» **What you need to do**
Find and copy the lines in the records beneath this task that contain the word "Expand".

Collected data entries
....................

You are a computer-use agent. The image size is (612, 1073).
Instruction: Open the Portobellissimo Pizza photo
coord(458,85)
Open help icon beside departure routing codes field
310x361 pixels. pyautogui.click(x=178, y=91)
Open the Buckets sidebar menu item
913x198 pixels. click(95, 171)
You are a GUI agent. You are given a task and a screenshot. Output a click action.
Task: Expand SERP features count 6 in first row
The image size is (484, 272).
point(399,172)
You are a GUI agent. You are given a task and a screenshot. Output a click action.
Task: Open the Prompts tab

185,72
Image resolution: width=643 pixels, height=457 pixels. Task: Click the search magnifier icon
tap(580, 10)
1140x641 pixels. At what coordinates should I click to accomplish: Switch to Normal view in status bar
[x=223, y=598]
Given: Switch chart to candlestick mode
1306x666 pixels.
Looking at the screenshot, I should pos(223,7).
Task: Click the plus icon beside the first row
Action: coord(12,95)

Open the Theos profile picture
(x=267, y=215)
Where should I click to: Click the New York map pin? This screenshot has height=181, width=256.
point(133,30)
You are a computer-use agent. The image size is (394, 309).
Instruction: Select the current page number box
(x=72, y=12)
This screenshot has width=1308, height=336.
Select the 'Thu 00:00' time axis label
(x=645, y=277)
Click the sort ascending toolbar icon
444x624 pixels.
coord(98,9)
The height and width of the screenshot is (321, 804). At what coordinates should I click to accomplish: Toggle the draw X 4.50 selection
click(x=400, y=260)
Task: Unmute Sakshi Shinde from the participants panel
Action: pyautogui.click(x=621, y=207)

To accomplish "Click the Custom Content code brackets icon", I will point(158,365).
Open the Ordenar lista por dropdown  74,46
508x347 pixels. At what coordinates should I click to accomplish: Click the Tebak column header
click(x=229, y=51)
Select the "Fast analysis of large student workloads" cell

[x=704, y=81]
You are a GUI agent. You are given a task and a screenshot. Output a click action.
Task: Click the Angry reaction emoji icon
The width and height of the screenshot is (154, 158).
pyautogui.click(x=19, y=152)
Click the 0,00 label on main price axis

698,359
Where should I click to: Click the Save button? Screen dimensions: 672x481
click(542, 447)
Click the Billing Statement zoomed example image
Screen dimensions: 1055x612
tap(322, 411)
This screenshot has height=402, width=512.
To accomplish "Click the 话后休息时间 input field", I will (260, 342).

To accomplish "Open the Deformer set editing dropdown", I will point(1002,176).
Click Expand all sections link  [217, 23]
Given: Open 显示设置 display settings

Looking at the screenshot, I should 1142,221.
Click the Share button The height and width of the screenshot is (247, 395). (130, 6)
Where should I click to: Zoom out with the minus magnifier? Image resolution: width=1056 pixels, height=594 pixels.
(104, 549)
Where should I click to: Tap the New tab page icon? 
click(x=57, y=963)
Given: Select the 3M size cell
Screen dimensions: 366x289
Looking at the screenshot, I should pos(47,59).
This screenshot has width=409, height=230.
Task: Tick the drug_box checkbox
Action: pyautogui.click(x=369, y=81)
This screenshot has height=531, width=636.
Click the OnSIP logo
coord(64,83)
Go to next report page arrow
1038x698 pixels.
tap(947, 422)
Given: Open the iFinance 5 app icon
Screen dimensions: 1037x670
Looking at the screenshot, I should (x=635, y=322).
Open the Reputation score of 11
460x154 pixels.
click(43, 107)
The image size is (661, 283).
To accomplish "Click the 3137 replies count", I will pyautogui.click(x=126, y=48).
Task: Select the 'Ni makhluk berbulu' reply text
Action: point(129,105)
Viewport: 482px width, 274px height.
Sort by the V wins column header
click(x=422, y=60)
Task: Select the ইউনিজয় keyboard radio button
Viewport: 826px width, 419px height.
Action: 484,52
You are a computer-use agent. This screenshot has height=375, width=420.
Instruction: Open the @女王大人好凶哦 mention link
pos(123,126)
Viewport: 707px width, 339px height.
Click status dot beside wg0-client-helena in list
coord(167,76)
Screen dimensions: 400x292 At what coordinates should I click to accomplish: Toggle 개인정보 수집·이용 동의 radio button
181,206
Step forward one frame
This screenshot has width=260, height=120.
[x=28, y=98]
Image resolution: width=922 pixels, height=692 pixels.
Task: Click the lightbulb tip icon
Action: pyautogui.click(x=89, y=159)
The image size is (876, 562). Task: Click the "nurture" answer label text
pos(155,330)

....................

» **Response area**
Task: Expand SERP features count 6 in first row
Click Expand all sections link  [217, 23]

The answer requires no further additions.